### [Task statement]
With the pictures omitted, set down exactly the lines from the one that contains "This screenshot has height=564, width=1533." through the last line of the data.

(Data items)
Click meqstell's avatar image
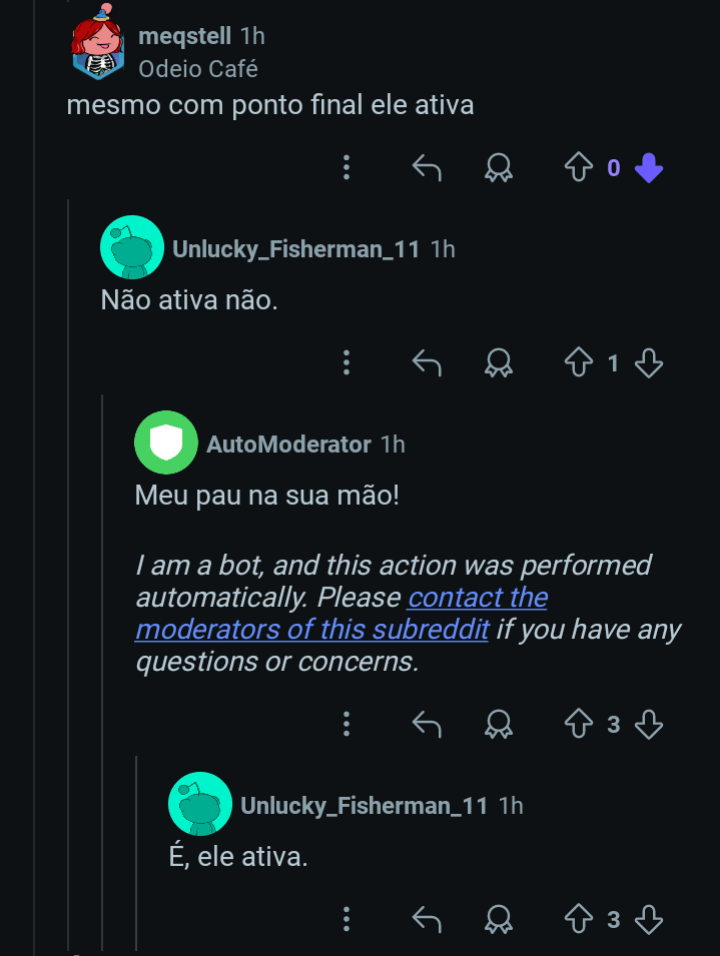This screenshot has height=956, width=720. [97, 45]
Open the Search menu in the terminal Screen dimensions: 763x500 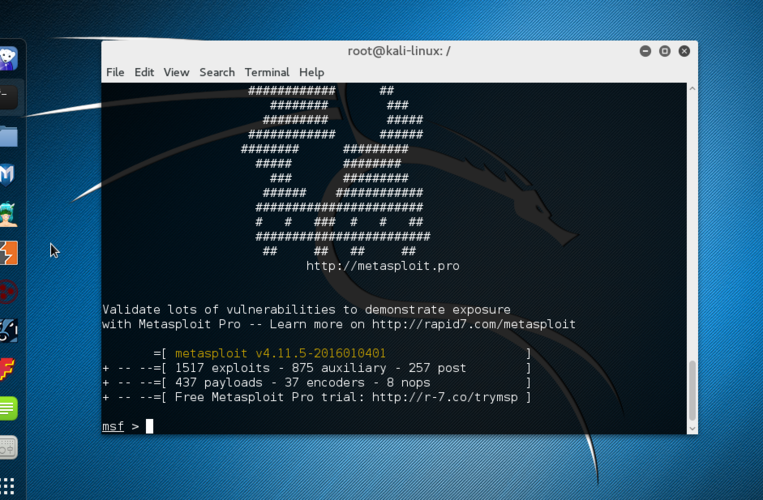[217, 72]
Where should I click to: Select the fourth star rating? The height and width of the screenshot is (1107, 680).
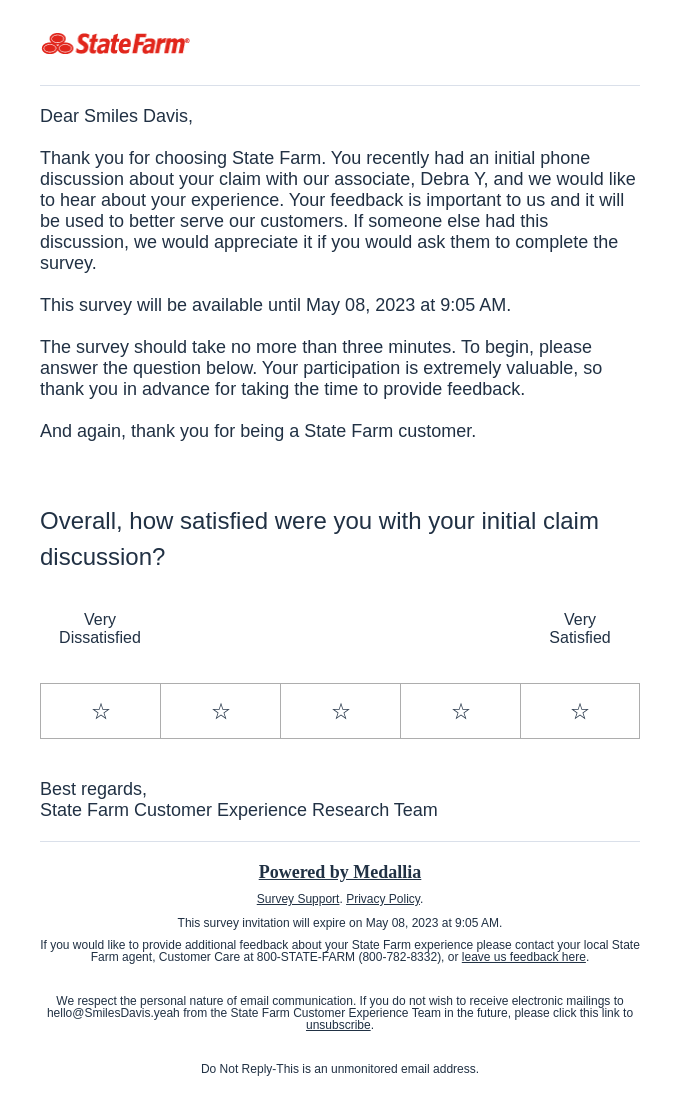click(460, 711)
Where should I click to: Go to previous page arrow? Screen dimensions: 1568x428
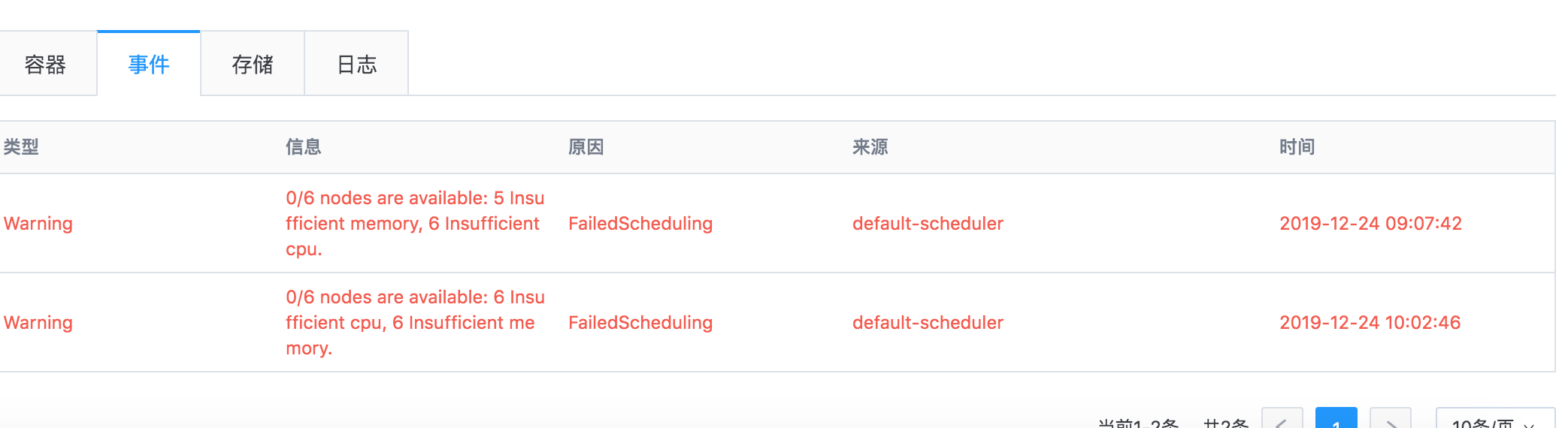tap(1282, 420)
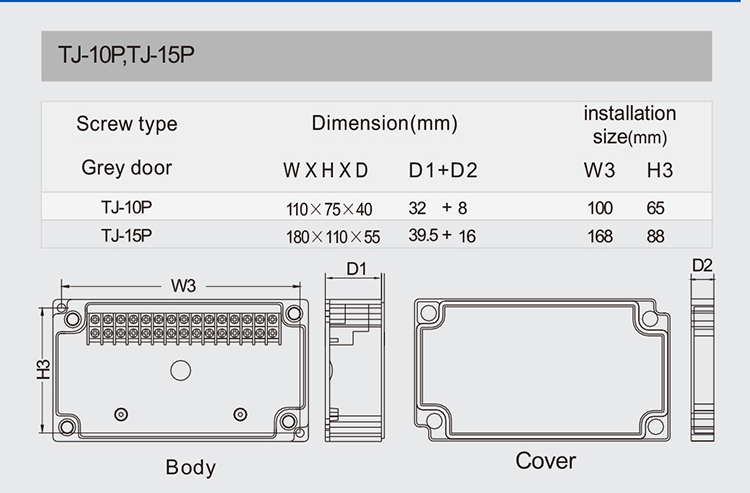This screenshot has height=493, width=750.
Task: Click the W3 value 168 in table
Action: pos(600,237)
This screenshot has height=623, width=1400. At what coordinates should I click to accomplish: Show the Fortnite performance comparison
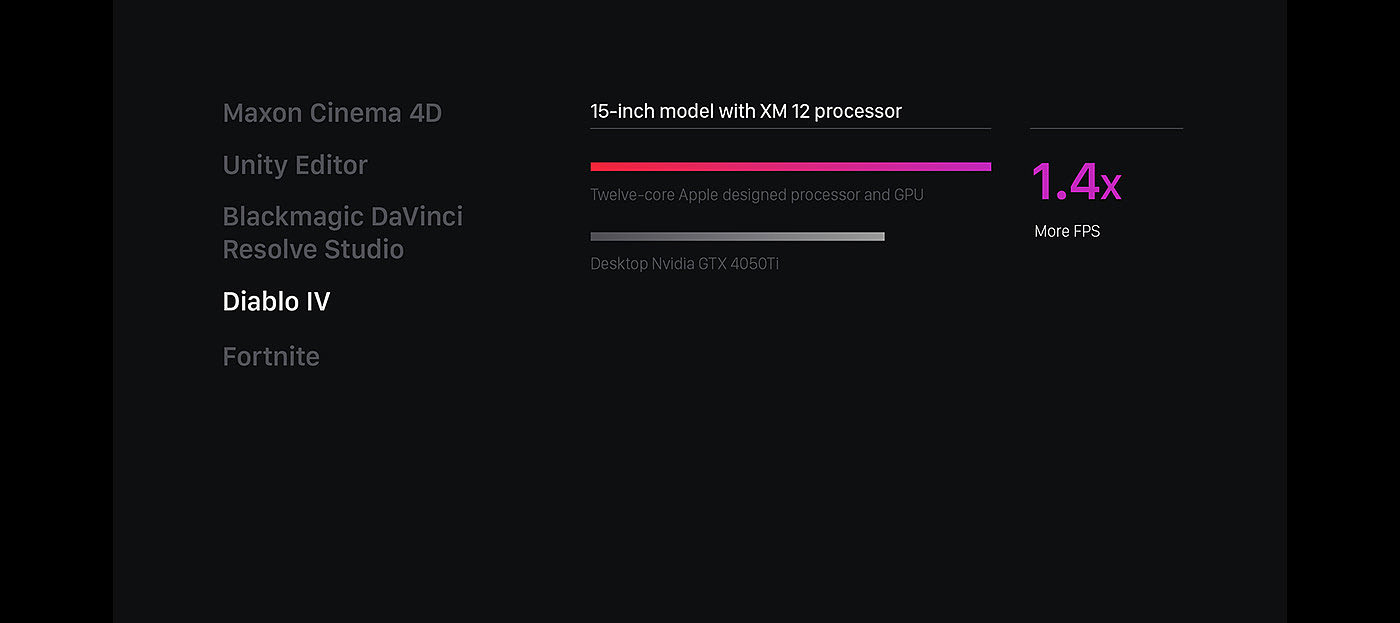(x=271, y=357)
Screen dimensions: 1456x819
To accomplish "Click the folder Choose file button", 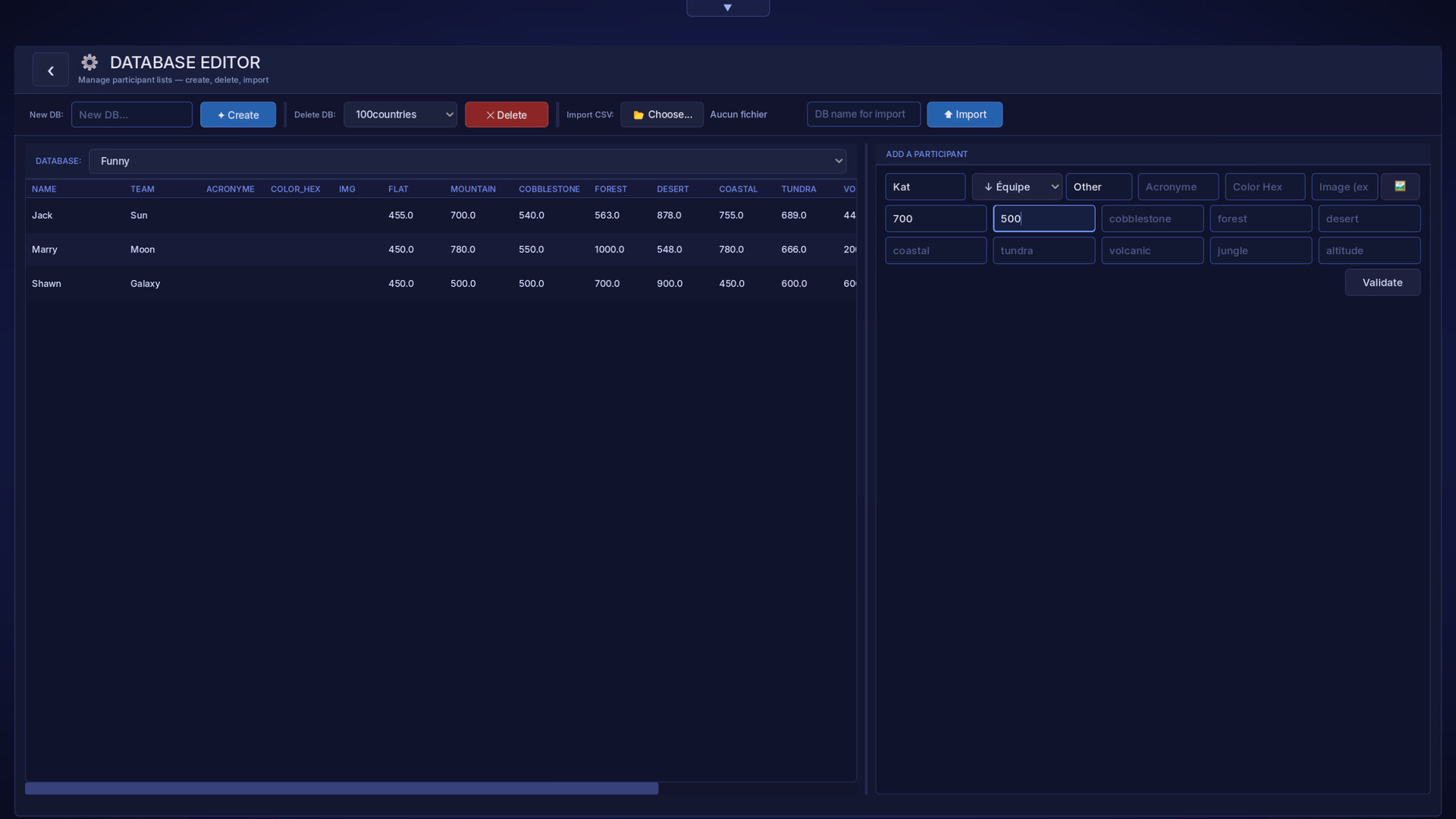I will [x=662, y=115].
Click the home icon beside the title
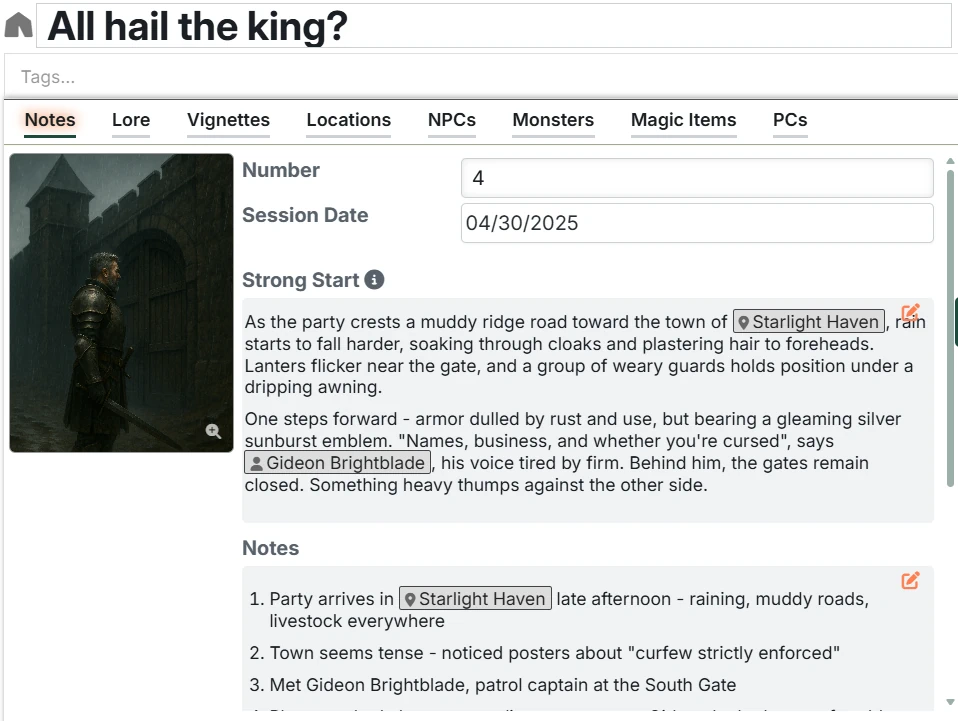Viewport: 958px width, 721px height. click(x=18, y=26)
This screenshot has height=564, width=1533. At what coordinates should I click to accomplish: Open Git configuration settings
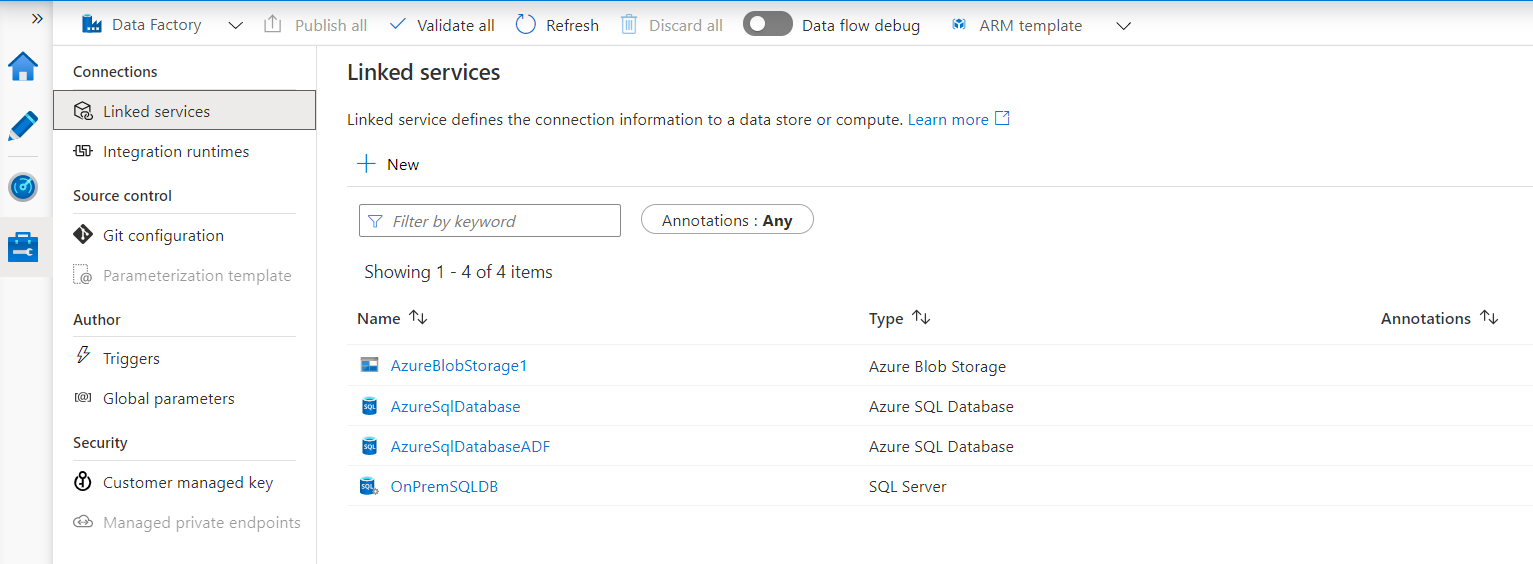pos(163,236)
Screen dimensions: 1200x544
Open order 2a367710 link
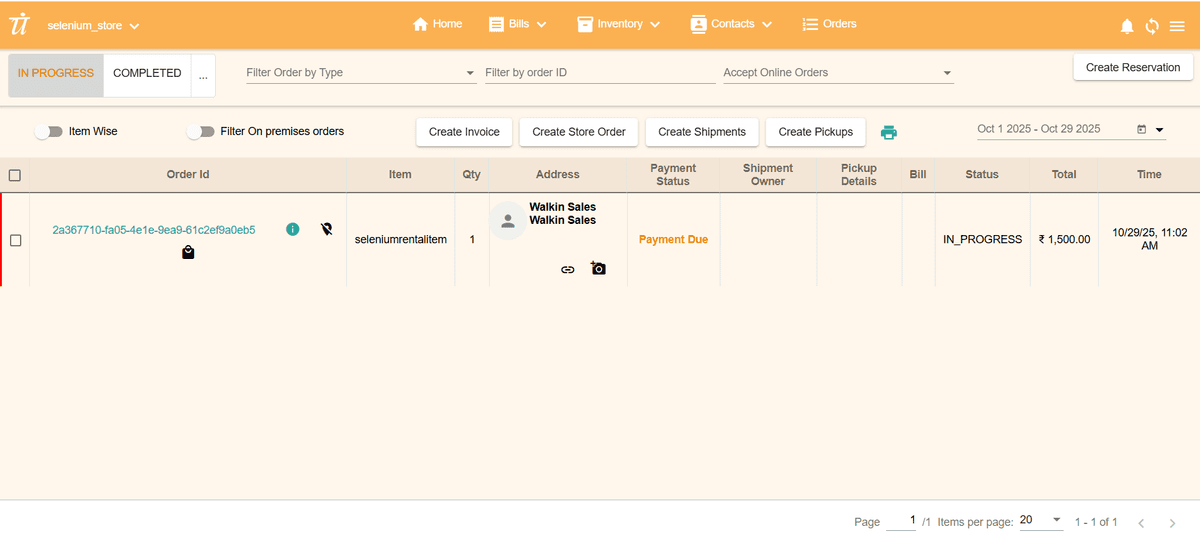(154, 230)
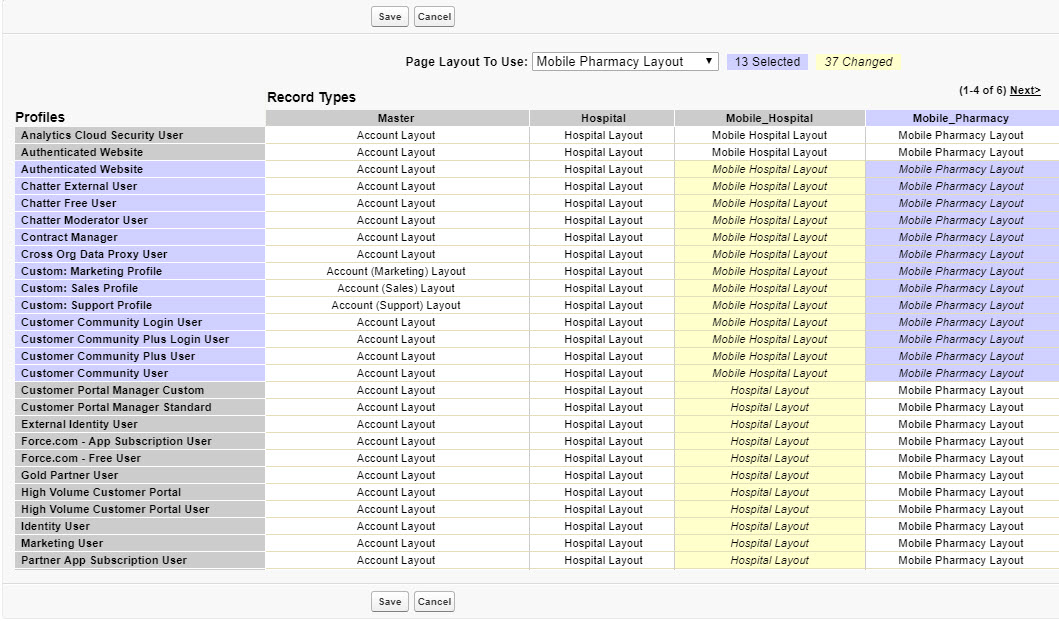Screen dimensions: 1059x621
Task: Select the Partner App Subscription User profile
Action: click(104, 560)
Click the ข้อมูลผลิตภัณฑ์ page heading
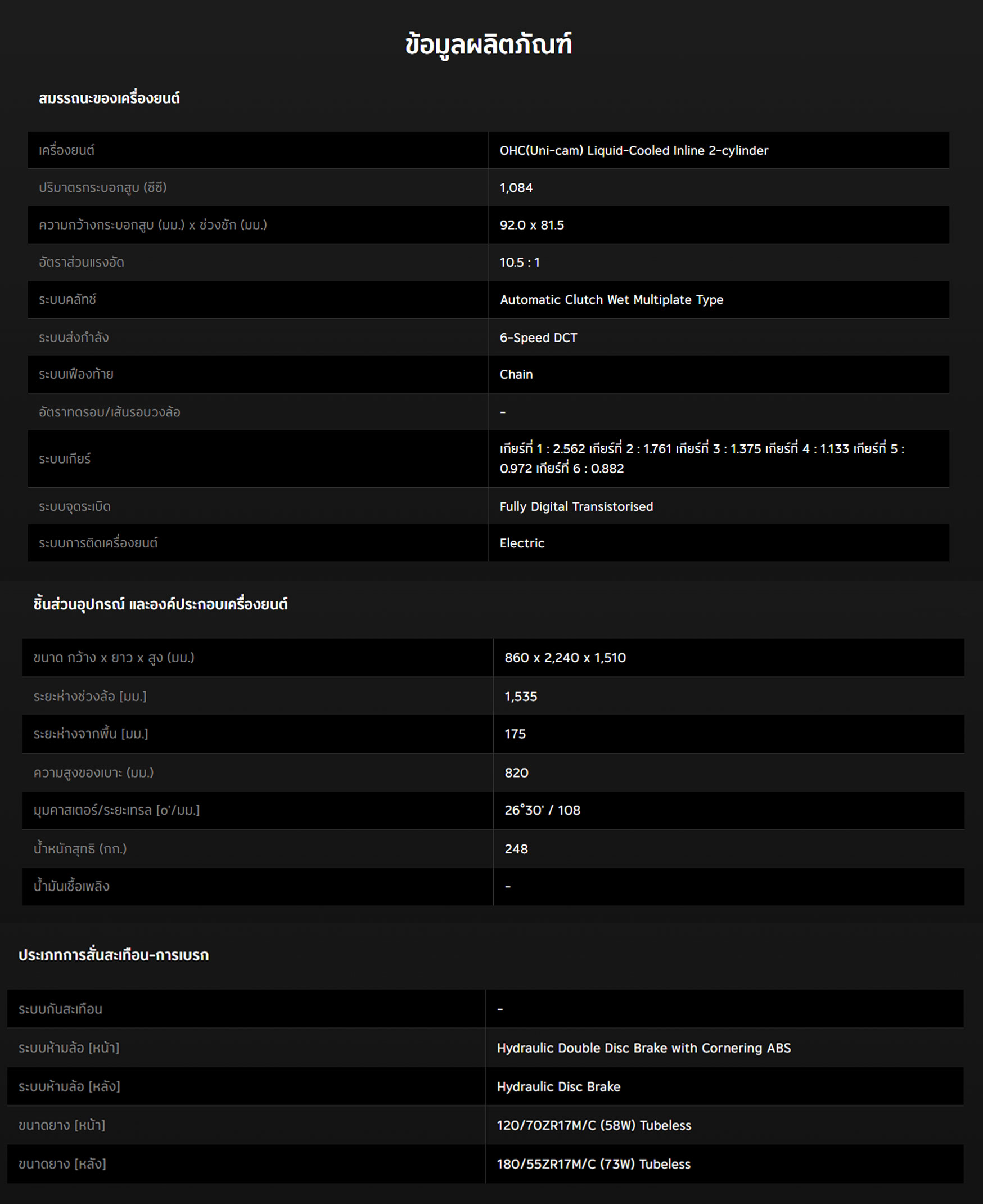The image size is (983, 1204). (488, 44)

### [Answer space]
This screenshot has height=564, width=1533. At what coordinates should I click to accomplish: Open Git configuration settings
pos(163,236)
Screen dimensions: 1200x544
Open order 2a367710 link
(154, 230)
Screen dimensions: 1059x621
Task: Select the Partner App Subscription User profile
Action: click(104, 560)
Click the ข้อมูลผลิตภัณฑ์ page heading
The image size is (983, 1204). (488, 44)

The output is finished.